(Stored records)
====================

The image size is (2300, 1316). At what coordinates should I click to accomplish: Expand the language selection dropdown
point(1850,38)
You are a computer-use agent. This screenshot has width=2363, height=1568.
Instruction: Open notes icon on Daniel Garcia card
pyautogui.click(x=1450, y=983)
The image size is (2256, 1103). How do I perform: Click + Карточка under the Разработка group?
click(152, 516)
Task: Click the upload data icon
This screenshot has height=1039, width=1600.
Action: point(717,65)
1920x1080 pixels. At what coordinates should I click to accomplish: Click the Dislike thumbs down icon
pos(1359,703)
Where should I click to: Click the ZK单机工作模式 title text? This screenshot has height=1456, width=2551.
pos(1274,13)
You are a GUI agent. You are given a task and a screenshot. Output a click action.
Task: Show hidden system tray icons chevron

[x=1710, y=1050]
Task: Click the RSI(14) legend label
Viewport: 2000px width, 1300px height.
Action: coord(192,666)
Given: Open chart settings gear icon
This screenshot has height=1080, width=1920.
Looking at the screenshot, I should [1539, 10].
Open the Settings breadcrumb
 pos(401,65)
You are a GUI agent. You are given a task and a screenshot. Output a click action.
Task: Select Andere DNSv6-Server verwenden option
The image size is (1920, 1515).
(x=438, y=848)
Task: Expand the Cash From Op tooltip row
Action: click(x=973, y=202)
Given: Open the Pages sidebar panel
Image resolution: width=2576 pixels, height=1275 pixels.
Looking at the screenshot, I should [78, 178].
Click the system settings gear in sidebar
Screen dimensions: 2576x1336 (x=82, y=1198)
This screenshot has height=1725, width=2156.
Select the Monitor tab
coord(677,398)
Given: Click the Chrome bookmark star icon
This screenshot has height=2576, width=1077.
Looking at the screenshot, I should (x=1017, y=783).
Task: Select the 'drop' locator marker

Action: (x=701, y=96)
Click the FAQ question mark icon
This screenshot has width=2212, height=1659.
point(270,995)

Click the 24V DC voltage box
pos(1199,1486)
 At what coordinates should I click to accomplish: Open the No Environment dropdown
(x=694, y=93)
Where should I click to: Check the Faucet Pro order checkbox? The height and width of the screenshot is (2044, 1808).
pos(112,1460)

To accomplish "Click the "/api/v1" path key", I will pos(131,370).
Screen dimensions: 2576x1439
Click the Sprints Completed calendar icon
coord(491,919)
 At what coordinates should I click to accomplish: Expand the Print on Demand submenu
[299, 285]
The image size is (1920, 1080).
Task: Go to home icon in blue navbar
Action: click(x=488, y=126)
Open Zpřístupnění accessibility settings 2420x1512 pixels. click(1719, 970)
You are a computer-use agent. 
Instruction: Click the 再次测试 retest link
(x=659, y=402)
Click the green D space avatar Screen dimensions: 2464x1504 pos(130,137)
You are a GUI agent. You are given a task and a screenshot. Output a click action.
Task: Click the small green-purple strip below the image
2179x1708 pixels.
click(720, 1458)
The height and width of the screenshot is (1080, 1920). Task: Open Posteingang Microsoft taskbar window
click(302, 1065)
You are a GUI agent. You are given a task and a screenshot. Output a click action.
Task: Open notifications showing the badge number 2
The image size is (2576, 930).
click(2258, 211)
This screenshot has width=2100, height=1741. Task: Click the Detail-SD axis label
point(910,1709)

====================

# EXERCISE BRIEF
Make an exact copy of all the entries above.

# SOLUTION
The image size is (2300, 1316). At what coordinates should I click to accomplish: Expand the language selection dropdown
point(1850,38)
You are a computer-use agent. This screenshot has width=2363, height=1568.
Instruction: Open notes icon on Daniel Garcia card
pyautogui.click(x=1450, y=983)
The image size is (2256, 1103). How do I perform: Click + Карточка under the Разработка group?
click(152, 516)
Task: Click the upload data icon
This screenshot has height=1039, width=1600.
Action: point(717,65)
1920x1080 pixels. At what coordinates should I click to accomplish: Click the Dislike thumbs down icon
pos(1359,703)
Where should I click to: Click the ZK单机工作模式 title text? This screenshot has height=1456, width=2551.
pos(1274,13)
You are a GUI agent. You are given a task and a screenshot. Output a click action.
Task: Show hidden system tray icons chevron

[x=1710, y=1050]
Task: Click the RSI(14) legend label
Viewport: 2000px width, 1300px height.
Action: coord(192,666)
Given: Open chart settings gear icon
This screenshot has height=1080, width=1920.
Looking at the screenshot, I should [1539, 10].
Open the Settings breadcrumb
 pos(401,65)
You are a GUI agent. You are given a task and a screenshot. Output a click action.
Task: Select Andere DNSv6-Server verwenden option
The image size is (1920, 1515).
(x=438, y=848)
Task: Expand the Cash From Op tooltip row
Action: click(x=973, y=202)
Given: Open the Pages sidebar panel
Image resolution: width=2576 pixels, height=1275 pixels.
Looking at the screenshot, I should [78, 178].
Click the system settings gear in sidebar
Screen dimensions: 2576x1336 (x=82, y=1198)
This screenshot has height=1725, width=2156.
Select the Monitor tab
coord(677,398)
Given: Click the Chrome bookmark star icon
This screenshot has height=2576, width=1077.
Looking at the screenshot, I should (x=1017, y=783).
Task: Select the 'drop' locator marker

Action: (x=701, y=96)
Click the FAQ question mark icon
This screenshot has width=2212, height=1659.
point(270,995)

Click the 24V DC voltage box
pos(1199,1486)
 At what coordinates should I click to accomplish: Open the No Environment dropdown
(x=694, y=93)
Where should I click to: Check the Faucet Pro order checkbox? The height and width of the screenshot is (2044, 1808).
pos(112,1460)

To accomplish "Click the "/api/v1" path key", I will pos(131,370).
Screen dimensions: 2576x1439
Click the Sprints Completed calendar icon
coord(491,919)
 At what coordinates should I click to accomplish: Expand the Print on Demand submenu
[299, 285]
The image size is (1920, 1080).
Task: Go to home icon in blue navbar
Action: click(x=488, y=126)
Open Zpřístupnění accessibility settings 2420x1512 pixels. click(1719, 970)
You are a computer-use agent. 
Instruction: Click the 再次测试 retest link
(x=659, y=402)
Click the green D space avatar Screen dimensions: 2464x1504 pos(130,137)
You are a GUI agent. You are given a task and a screenshot. Output a click action.
Task: Click the small green-purple strip below the image
2179x1708 pixels.
click(720, 1458)
The height and width of the screenshot is (1080, 1920). Task: Open Posteingang Microsoft taskbar window
click(302, 1065)
You are a GUI agent. You are given a task and a screenshot. Output a click action.
Task: Open notifications showing the badge number 2
The image size is (2576, 930).
click(2258, 211)
This screenshot has width=2100, height=1741. Task: Click the Detail-SD axis label
point(910,1709)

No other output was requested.